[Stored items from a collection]
********
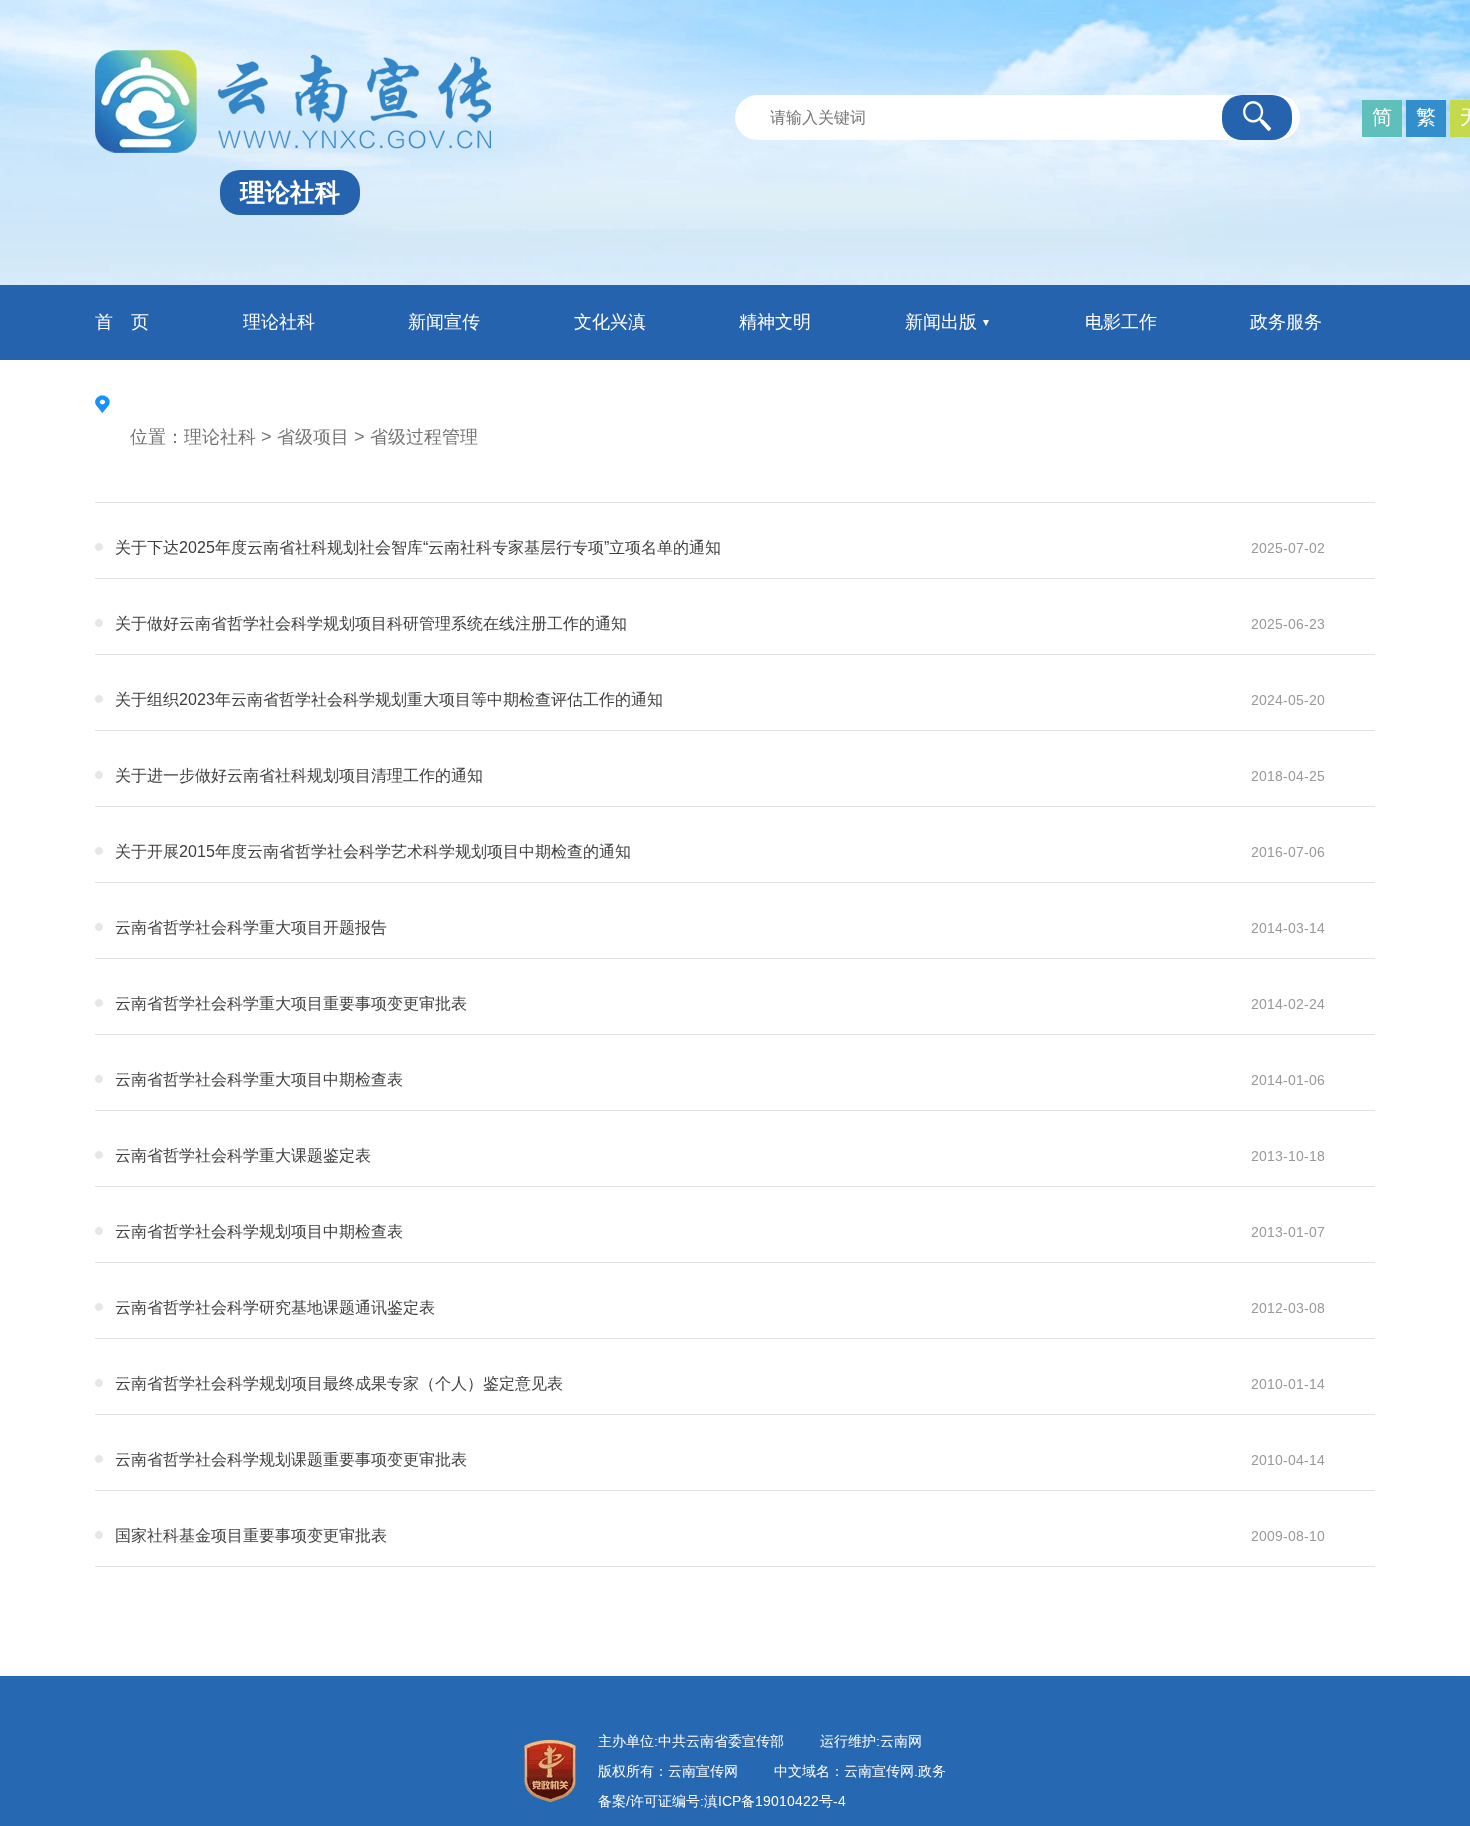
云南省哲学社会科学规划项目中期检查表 (259, 1231)
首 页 (122, 322)
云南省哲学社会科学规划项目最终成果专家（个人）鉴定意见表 (339, 1383)
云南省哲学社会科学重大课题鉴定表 (243, 1155)
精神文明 (775, 322)
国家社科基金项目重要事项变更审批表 (251, 1535)
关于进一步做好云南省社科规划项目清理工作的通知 (299, 775)
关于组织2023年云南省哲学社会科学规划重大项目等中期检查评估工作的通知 (389, 699)
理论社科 (279, 322)
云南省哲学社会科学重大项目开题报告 (251, 927)
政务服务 (1286, 322)
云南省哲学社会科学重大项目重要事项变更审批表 (291, 1003)
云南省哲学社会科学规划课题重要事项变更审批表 (291, 1459)
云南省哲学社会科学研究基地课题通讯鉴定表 (275, 1307)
********
WHAT TO WORK ON
Go through the records and repeat each one exactly, skipping anything that is a picture.

PROBLEM SOLUTION
云南省哲学社会科学规划项目中期检查表 (259, 1231)
首 页 (122, 322)
云南省哲学社会科学规划项目最终成果专家（个人）鉴定意见表 (339, 1383)
云南省哲学社会科学重大课题鉴定表 (243, 1155)
精神文明 (775, 322)
国家社科基金项目重要事项变更审批表 (251, 1535)
关于进一步做好云南省社科规划项目清理工作的通知 (299, 775)
关于组织2023年云南省哲学社会科学规划重大项目等中期检查评估工作的通知 (389, 699)
理论社科 (279, 322)
云南省哲学社会科学重大项目开题报告 (251, 927)
政务服务 (1286, 322)
云南省哲学社会科学重大项目重要事项变更审批表 (291, 1003)
云南省哲学社会科学规划课题重要事项变更审批表 (291, 1459)
云南省哲学社会科学研究基地课题通讯鉴定表 (275, 1307)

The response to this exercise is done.